Whether it is copyright, access rights or technical problems, access to born-digital collections was identified as a challenge for everyone. The use of digital preservation systems for both preservation and access was highlighted as an issue, as well as the requirement for resourcing to tackle the ubiquitous ‘backlog’ of born-digital collections that require action.

The last question I asked on my visits was whether the organisation was involved in any digital preservation communities of practice or collaborative projects outside of their organisation, and if so how beneficial they are. Every organisation was involved in some form of community of practice or collaborative project, highlighting their importance and benefit. This was also demonstrated by how generous everyone was with both their time and knowledge. While some of my visits were only for an hour or two, or half a day, there were also several where I spent the entire day with one visit.

Those with digital preservation systems engaged with their associated user community, noting the benefits of sharing experiences, and joint lobbying for roadmap enhancements from suppliers. Outside of organisational memberships, collaborative and research projects were also discussed. 

Many were members of the Digital Preservation Coalition or expressed interest in becoming one. Membership was highlighted as beneficial for those at the start of their digital preservation journey, with consultancy and training, while for others it provided an opportunity to share their knowledge and collaborate with the community in working groups or committees.

Australasia Preserves came up as part of discussions on communities of practice during my visits, which is a digital preservation community of practice for the Australasian region. With members from a wide range of domains across Australia and New Zealand, it was established in 2018 by the University of Melbourne, where the need for a community of practice in our region was evident from the very first meeting. Over the last two years it has facilitated networking, collaboration, connection and learning over our wide geographic area. As a co-organiser for Australasia Preserves, it was great to hear that there was interest in what we have been doing on the other side of the world, and an indication that while a community of practice may be local in its aim it can be global in its reach.

Despite the challenges we have all faced over the last 12 months, progress has still been made within the global digital preservation community to connect and share. The Digital Preservation Coalition opened an Australasian office in Melbourne earlier this year and here we are online for #WeMissiPRES, in lieu of a face-to-face conference, discussing digital preservation.

My experience with the global digital preservation community over the last two years, and particularly during my travels last year, has been welcoming and inclusive, often backed up by codes of conduct that highlight we are a diverse community from a wide range of social, cultural, and professional backgrounds. 
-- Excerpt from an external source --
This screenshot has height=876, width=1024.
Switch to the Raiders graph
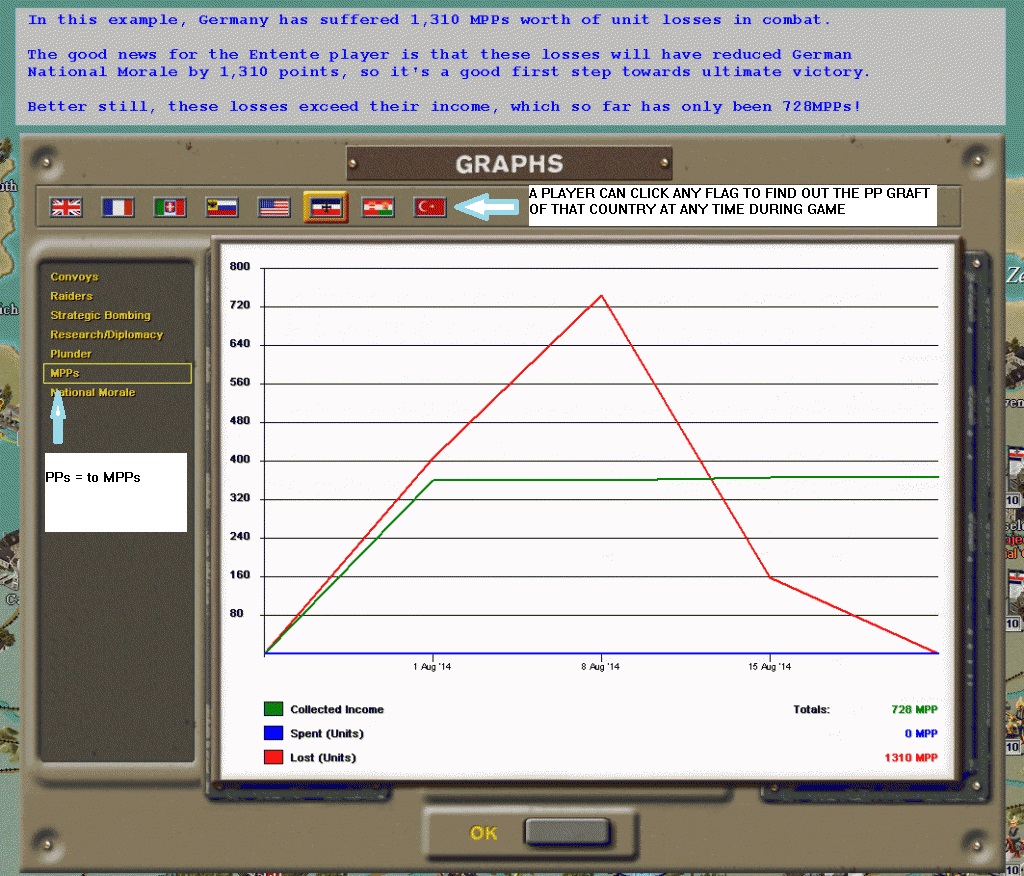pyautogui.click(x=70, y=296)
Sharing your work with the community provides an opportunity to reflect, hearing about projects, tools and processes from others can reinforce learnings, strengthen decisions or provide avenues for further investigation within your own context. There is value on both personal and organisational levels to invest time, resources and commitment to collaboration and our global digital preservation community – As William Kilbride noted during my visit with the DPC prior to iPRES last year, digital preservation is a global problem that we cannot solve on our own.

The opportunity to meet so many engaging experts in the field of digital preservation and digital collecting across the United Kingdom, Netherlands and Ireland in 2019 was an undeniable privilege. Scheduling iPRES at the tail end of my travel was rewarding, where a lot of those I met along the way were also in attendance. 

The global digital preservation community of practice is an important resource for us all, so thank you to everyone for being a part of it and sharing your knowledge and experience. And finally, a big thank you to everyone involved in organising and running #WeMissiPRES!